Case in point: Coca Cola’s #ShareACoke campaign, which encourages consumers to Share a Diet Coke with BFF, VIP, a couple hundred really random first names, Mom, Dad, the winky “DTF? slash U Up?” emoticon etc. Maybe it’s because I never found my name (#StillBitter), or just because I find the premise ridiculous, but I’ve taken the liberty to compile a list of things that most people are more likely to #ShareADietCoke with.

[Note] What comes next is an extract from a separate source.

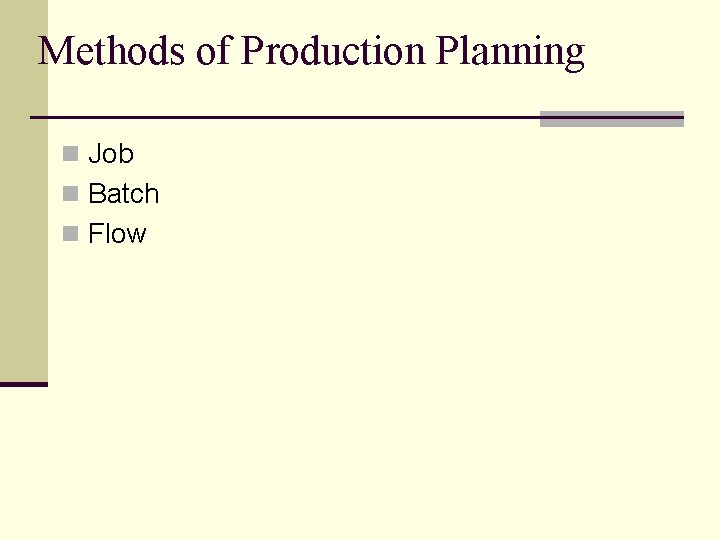The width and height of the screenshot is (720, 540).
Task: Click the short dark line below the olive strip
Action: coord(23,384)
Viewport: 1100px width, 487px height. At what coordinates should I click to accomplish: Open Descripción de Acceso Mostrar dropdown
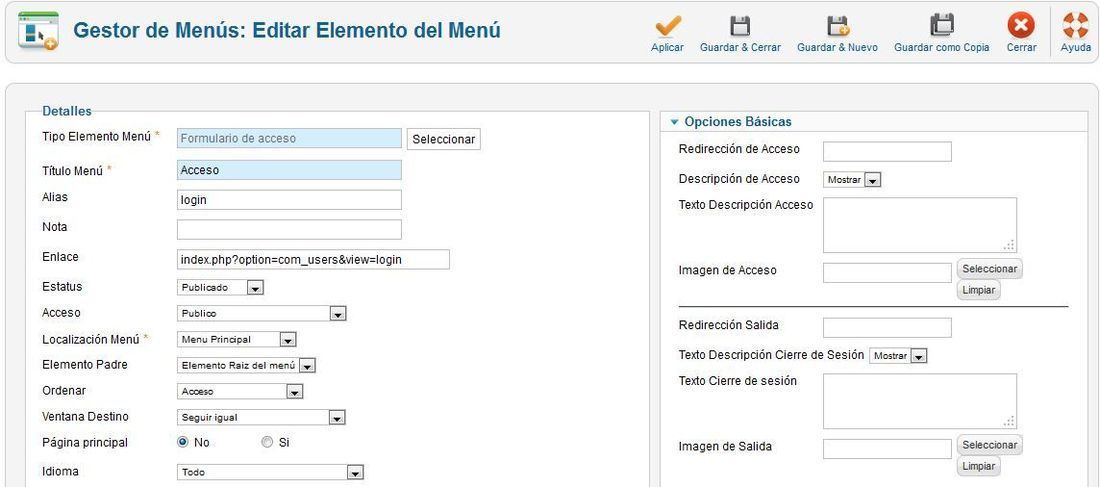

#ShareADietCoke with Delusions of Grandeur

#ShareADietCoke with Your Abandonment Issues

#ShareADietCoke with Self Loathing

#ShareADietCoke with that “I forgot to take my Birth Control” Panic Attack

#ShareADietCoke with that Plan B Pill

#ShareADietCoke with those Wine Induced Texts You Sent Last Night

#ShareADietCoke with Your Hangover

#ShareADietCoke with Commitment Issues

#ShareADietCoke with Your False Sense of Entitlement 

#ShareADietCoke with That Think Piece You Just Read

#ShareADietCoke with Curated Social Media Accounts 

#ShareADietCoke with That Super Informative Buzz Feed Quiz You Just Took

#ShareADietCoke with the “Still Watching?” Message on Netflix

#ShareADietCoke with Sallie Mae

#ShareADietCoke with the Downfall of JCrew

#ShareADietCoke with Your Seamless Delivery Guy

#ShareADietCoke with that Person from High School you’re stalking on Social Media

#ShareADietCoke with Your Fleeting Mortality

#ShareADietCoke with Your Tinder Matches

Just kidding about that last one, you’re never sober around those!